According to the Dutch sociologist G.H. Hofstede, whose 'Dimensions of National Culture' survey, heavily used in marketing, seeks to define national characteristics. France is a collectivist rather than individualist society, and is highly risk-averse compared with the UK. Which is why every other television ad is for an insurance company, and why originality is frowned upon. I had always found English society ramshackle, disconnected, lacking in some of the support systems I mention above in relation to France. I have since come to cherish its haphazardness as the price entirely worth paying for freedom of self-expression in all its forms.

Which brings us to chic. I now see that chic is not cool. It springs from rigid conformism and a bourgeois obsession with what the neighbours think. How I long to see badly dressed people. Taste suffocates creativity in many domains. French fashion (continuing influx of Brits and Yanks to overhaul flagging brands), TV (I challenge you to spot the differences between today's schedules and those of 1980), food (rabbit is served with mustard, ask for anything else and you're a deviant: it's defending old habits to the hilt that keeps the food so good here), films (they may be state-funded but most are identikit lovetriangle dramas). This last point convinces me, though I am loath to admit it, that subsidised art is not necessarily the best. Similarly, English researchers are between three and ten times more productive than French researchers in terms of work produced and patents registered, on less than half the budget.

Turning to the great intellectual tradition, the French have a genuine respect for education, which sadly leads to the use of

over-complex arguments and a kind of academic name-dropping that no one in the UK would be seen dead doing. As for education standards, people ask me for French spelling advice. I had entertained the vague notion gleaned from French films that couples discussed philosophy in-between snogging on mopeds. They just snog on mopeds.

So surely I was right about the sex? you ask. I can't tell you for sure. I'm bombarded with kissy-kissy endearments that have become meaningless: 'Bisous, je eembrasse: I now long for strong silent types who never use a word they don't mean. Just as naturism kills sex appeal, it is cloying to see a constant public mating ritual. I think it was Kurt Vonnegut who said that embarrassment is what separates man from other animals.
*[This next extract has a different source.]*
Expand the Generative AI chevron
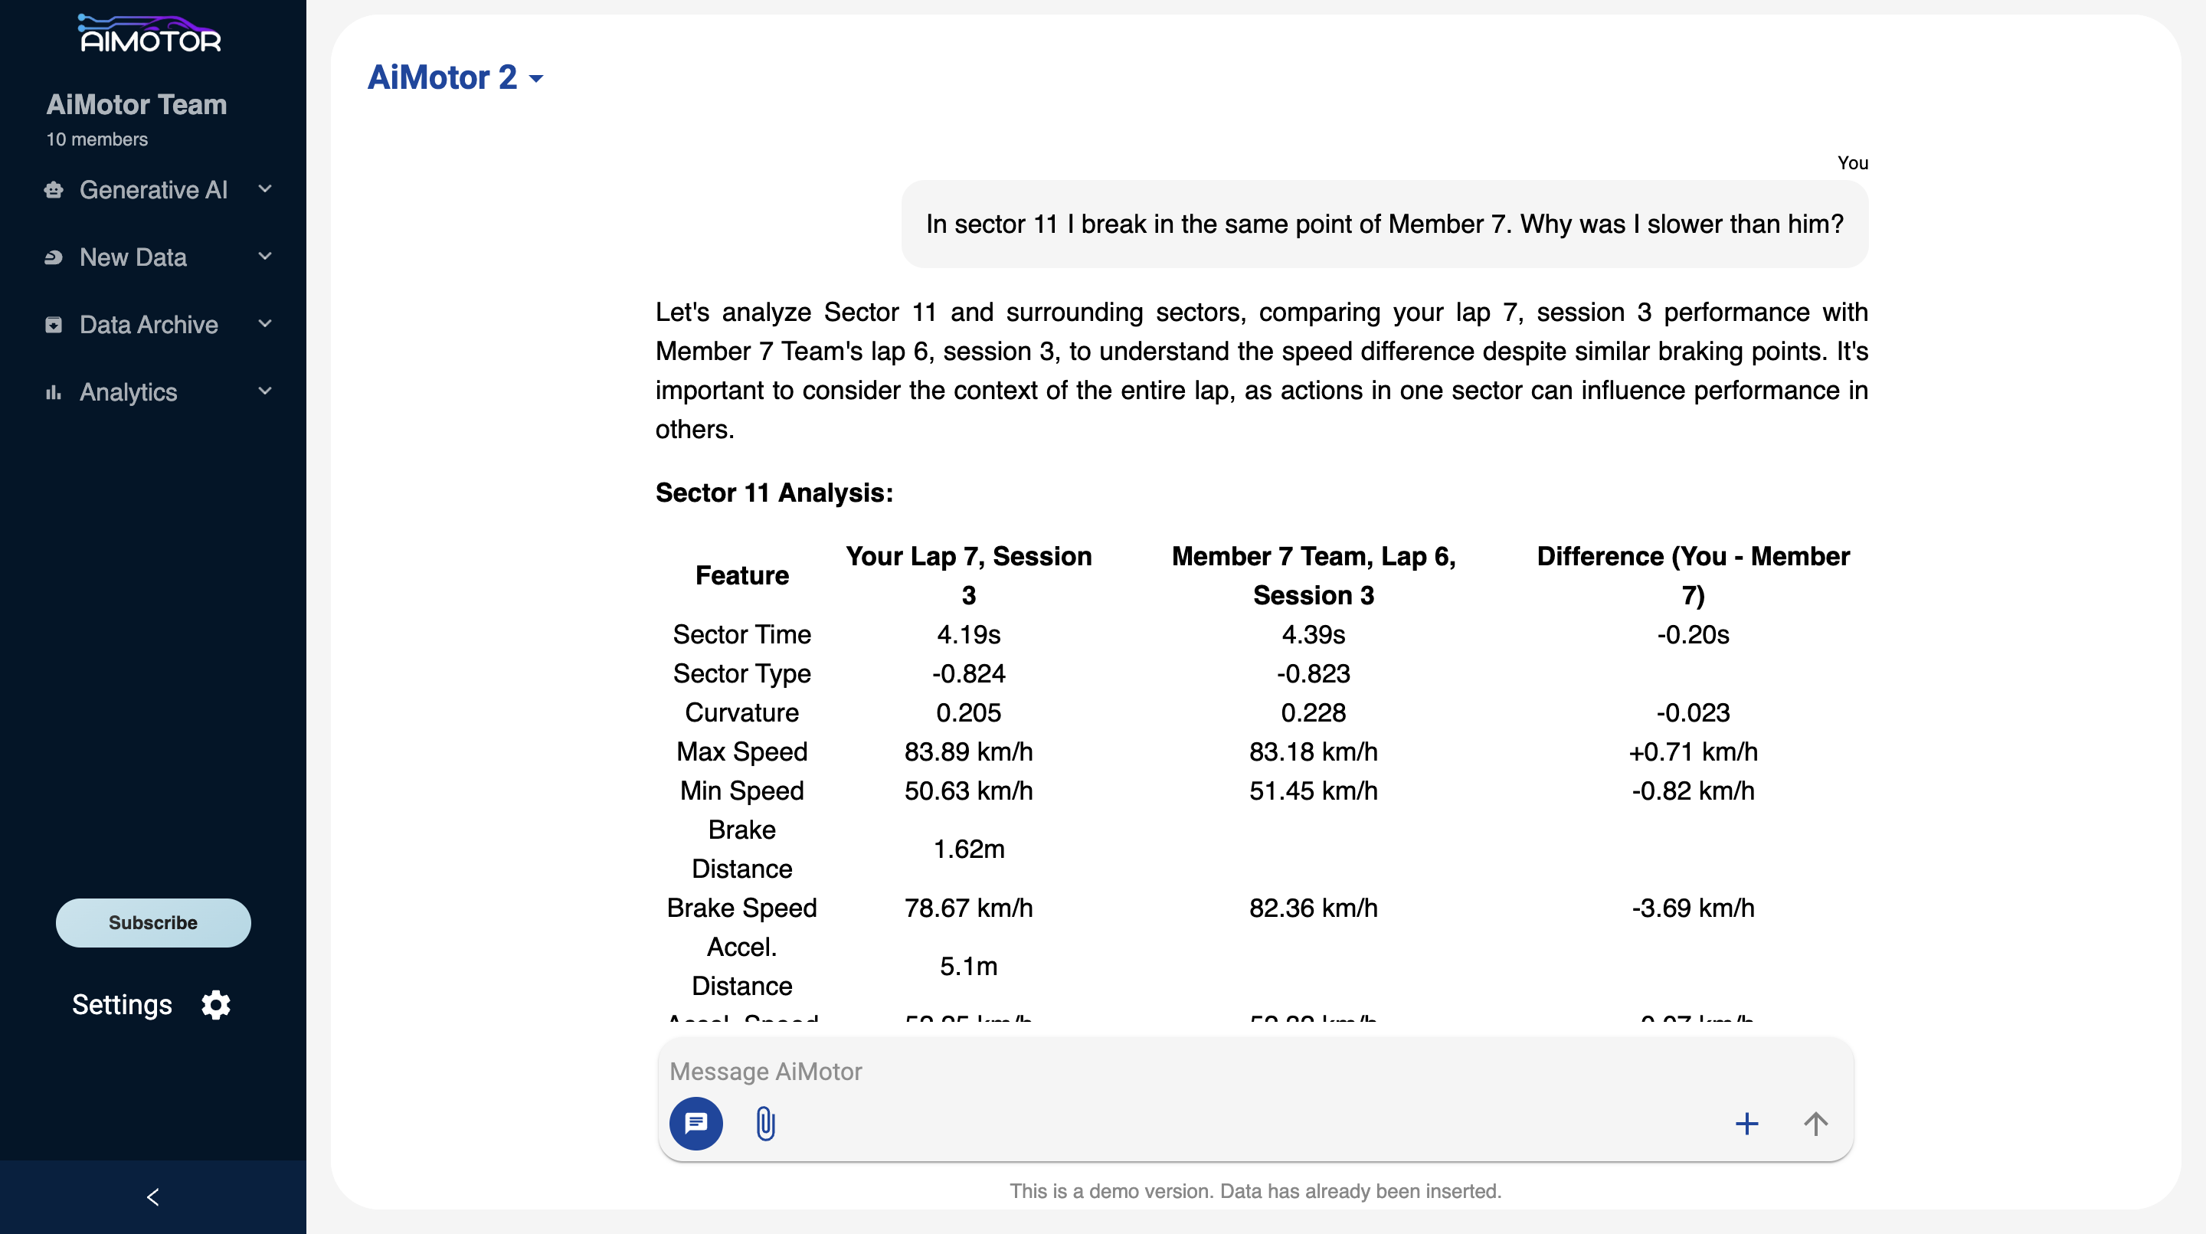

One longs for a little awkwardness, hesitation. This is something Parisians simply don't do. That's why they find those scenes with Hugh Grant in Four Weddings so charmingly absurd. They do chat you up here, but all is formula. Even their renowned sexual experimentation tends to happen firmly within the confines of the husband-wife-mistress institution: menage a trois, cinq a sept. I may be wrong, French men may well he amazing in bed. But frankly, given that their daily cigarette quota allows them only two-minute breaks between each fag, it's hard to see how they'd find the time.

And, finally, spontaneity. A dreadful realisation: I've learnt it's the antithesis of everything that makes me irremediably English. How can I put this? Lack of reserve means speaking before thinking. And lack of distance means no irony.

The lack of irony — or should I say differently abled humour — is a total killer. I've lost count of the number of times I've had to explain the comedy in everyday throwaway expressions like *Oh, I'm so dumb!' (To which the Parisian response is an entirely humourless, 'No you're not, you must have more confidence in yourself — have you considered psychoanalysis?') Or, for that matter, 'Don't bring me solutions, bring me problems!' or 'Speaking to him is like trying to explain thermodynamics to a goat.' Every time I am looked at as though I've come to the office in chain mail. Not a hint of comprehension.

There is only one solution. I shall have myself dubbed. The translation will be so wildly inaccurate, and the voice so brimful of emotion, that I'll be sure to fit right into the action.